Collected data entries:
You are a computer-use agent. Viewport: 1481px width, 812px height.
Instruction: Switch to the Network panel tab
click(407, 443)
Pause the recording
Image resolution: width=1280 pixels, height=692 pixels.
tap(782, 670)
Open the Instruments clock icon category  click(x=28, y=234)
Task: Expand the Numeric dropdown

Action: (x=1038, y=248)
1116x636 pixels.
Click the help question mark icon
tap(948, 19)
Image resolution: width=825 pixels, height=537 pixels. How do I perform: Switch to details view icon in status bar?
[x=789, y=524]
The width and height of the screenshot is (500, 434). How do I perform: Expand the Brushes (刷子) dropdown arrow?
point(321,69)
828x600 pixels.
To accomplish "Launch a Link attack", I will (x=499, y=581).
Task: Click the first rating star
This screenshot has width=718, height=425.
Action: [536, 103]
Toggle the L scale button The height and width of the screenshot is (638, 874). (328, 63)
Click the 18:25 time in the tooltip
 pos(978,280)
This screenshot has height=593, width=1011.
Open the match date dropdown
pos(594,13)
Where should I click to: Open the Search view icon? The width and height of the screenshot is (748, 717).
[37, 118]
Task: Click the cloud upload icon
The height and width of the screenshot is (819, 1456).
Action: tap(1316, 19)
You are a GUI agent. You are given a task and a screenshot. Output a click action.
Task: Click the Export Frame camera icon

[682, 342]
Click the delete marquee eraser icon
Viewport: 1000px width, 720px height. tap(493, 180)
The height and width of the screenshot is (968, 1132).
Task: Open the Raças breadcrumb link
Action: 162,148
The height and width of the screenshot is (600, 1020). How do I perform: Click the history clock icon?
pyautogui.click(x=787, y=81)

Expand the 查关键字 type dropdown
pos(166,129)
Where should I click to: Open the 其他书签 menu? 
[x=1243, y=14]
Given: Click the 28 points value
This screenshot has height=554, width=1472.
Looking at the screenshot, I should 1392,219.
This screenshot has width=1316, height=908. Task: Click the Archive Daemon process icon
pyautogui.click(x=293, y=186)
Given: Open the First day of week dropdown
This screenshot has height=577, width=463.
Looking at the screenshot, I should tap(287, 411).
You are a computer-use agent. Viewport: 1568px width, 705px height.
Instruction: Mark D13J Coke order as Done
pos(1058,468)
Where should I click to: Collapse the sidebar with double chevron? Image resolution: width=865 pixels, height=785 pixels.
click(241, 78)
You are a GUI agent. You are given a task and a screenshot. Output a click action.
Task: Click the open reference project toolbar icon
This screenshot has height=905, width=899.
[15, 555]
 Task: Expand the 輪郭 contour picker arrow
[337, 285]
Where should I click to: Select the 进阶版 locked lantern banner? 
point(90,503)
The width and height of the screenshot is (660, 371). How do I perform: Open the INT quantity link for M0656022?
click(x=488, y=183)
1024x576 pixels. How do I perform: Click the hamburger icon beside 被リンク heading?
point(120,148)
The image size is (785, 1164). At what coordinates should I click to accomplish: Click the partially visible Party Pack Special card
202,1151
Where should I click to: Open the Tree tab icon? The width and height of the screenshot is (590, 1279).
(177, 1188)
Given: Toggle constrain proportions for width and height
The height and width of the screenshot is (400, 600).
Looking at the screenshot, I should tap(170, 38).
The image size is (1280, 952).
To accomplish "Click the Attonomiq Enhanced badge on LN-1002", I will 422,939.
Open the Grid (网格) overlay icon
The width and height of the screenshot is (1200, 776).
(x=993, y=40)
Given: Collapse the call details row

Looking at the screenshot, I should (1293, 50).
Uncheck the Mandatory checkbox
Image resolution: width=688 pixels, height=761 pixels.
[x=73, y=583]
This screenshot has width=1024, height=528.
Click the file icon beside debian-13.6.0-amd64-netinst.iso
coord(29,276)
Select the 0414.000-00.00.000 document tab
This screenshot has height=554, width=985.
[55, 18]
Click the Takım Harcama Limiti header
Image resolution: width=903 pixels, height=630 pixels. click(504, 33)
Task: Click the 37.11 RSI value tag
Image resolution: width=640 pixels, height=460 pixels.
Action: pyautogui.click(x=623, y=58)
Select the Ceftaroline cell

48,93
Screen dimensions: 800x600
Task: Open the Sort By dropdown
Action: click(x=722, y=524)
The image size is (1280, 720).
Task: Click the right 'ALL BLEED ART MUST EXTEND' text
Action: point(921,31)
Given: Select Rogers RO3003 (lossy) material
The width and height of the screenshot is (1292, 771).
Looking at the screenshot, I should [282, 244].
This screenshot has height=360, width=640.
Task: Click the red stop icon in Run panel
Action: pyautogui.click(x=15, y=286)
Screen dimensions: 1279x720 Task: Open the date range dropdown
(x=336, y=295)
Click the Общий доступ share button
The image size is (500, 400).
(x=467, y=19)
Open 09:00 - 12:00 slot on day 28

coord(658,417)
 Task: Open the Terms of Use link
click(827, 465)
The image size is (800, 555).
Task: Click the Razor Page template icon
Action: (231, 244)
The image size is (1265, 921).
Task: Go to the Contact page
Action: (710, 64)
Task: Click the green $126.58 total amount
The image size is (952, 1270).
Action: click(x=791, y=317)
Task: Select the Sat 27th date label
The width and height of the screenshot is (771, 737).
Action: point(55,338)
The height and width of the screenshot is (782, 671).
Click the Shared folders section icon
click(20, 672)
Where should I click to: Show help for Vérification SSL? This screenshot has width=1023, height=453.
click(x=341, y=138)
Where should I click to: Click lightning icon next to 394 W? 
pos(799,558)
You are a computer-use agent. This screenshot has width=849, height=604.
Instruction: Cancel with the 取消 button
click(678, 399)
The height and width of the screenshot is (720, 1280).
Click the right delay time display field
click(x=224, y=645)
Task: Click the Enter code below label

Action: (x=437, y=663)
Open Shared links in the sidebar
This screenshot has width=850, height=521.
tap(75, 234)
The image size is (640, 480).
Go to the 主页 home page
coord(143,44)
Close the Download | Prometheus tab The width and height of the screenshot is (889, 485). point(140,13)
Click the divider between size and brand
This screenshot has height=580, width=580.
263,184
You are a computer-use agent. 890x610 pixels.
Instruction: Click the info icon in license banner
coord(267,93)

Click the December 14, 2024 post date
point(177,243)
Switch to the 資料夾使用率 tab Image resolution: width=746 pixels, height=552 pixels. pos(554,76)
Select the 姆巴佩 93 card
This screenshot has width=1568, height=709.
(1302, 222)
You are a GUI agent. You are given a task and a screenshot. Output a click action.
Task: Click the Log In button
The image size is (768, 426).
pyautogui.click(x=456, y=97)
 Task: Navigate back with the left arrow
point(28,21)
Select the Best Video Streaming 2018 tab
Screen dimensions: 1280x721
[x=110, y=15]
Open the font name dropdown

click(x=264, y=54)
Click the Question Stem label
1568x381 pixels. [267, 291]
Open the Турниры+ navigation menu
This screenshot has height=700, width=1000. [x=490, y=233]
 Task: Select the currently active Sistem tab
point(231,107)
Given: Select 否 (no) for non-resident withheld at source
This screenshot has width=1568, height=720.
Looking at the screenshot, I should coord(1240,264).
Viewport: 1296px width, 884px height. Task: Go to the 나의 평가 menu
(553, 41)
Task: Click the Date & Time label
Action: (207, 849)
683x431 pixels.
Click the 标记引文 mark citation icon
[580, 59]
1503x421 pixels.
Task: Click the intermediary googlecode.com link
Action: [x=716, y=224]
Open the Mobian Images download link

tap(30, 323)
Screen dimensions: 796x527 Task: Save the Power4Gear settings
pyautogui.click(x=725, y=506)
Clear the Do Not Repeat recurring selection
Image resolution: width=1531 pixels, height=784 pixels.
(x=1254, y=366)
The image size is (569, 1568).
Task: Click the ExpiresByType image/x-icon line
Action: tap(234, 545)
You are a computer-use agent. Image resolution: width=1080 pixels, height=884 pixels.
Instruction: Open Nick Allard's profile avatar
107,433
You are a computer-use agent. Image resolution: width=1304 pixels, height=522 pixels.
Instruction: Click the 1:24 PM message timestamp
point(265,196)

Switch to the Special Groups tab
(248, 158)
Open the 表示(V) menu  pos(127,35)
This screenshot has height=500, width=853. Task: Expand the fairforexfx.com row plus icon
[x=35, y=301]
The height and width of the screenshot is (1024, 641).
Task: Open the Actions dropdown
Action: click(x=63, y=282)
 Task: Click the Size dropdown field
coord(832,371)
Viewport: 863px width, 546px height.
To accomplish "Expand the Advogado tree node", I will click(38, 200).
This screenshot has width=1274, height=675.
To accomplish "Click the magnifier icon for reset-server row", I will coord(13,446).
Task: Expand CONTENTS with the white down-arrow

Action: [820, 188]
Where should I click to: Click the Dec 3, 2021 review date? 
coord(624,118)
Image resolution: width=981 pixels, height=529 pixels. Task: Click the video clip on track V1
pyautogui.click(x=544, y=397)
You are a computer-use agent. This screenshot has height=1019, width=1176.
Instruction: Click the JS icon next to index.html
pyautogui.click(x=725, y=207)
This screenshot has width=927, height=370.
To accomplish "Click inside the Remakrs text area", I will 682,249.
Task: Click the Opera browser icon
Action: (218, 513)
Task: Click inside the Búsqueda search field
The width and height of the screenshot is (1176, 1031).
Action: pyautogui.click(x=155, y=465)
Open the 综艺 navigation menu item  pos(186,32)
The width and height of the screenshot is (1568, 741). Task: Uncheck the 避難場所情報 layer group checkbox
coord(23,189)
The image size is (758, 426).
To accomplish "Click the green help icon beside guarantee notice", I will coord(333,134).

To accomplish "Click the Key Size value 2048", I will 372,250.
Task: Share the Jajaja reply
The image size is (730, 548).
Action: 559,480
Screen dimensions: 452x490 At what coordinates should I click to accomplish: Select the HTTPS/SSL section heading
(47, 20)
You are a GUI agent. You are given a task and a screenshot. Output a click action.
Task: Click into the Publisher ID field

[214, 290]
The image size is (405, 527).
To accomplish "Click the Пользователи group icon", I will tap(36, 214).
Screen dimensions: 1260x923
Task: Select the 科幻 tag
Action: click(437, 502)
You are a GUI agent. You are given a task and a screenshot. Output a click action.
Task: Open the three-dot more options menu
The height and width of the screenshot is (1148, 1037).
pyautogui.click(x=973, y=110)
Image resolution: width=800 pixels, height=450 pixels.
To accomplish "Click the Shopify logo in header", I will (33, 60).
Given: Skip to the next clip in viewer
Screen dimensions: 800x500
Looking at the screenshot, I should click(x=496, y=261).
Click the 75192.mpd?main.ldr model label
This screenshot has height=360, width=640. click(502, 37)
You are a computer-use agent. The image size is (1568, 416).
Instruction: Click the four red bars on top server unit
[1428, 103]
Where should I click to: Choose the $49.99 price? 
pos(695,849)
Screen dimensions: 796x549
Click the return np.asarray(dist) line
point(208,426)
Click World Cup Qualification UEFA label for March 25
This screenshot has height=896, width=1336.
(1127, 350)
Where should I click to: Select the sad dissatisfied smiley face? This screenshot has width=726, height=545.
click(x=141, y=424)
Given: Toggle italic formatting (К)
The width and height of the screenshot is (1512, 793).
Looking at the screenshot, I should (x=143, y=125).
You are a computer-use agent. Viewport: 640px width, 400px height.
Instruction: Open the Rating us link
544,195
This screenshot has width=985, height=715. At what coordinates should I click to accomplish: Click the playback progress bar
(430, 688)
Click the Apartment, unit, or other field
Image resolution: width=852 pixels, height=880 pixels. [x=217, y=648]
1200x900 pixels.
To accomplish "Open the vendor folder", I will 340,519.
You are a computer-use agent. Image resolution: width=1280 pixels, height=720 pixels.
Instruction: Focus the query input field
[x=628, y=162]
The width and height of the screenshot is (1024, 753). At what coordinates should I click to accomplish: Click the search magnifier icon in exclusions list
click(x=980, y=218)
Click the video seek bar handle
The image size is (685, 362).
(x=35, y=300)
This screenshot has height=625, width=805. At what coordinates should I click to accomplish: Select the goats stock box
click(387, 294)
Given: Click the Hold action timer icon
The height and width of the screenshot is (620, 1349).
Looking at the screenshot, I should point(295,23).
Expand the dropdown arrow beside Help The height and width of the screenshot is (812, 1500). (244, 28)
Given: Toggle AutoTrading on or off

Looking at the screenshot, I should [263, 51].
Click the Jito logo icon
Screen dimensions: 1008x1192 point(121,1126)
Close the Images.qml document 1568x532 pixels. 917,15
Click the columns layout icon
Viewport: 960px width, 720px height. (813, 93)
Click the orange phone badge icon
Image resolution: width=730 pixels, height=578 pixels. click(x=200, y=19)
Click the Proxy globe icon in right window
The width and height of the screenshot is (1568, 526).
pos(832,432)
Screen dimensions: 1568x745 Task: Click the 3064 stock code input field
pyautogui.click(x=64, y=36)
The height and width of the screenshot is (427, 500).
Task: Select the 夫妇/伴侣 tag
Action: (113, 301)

GOAL OF THE EXERCISE:
Look through the entries. Copy out each line with "green" in it.

RESPONSE:
Task: Click the green $126.58 total amount
To accomplish "Click the green help icon beside guarantee notice", I will coord(333,134).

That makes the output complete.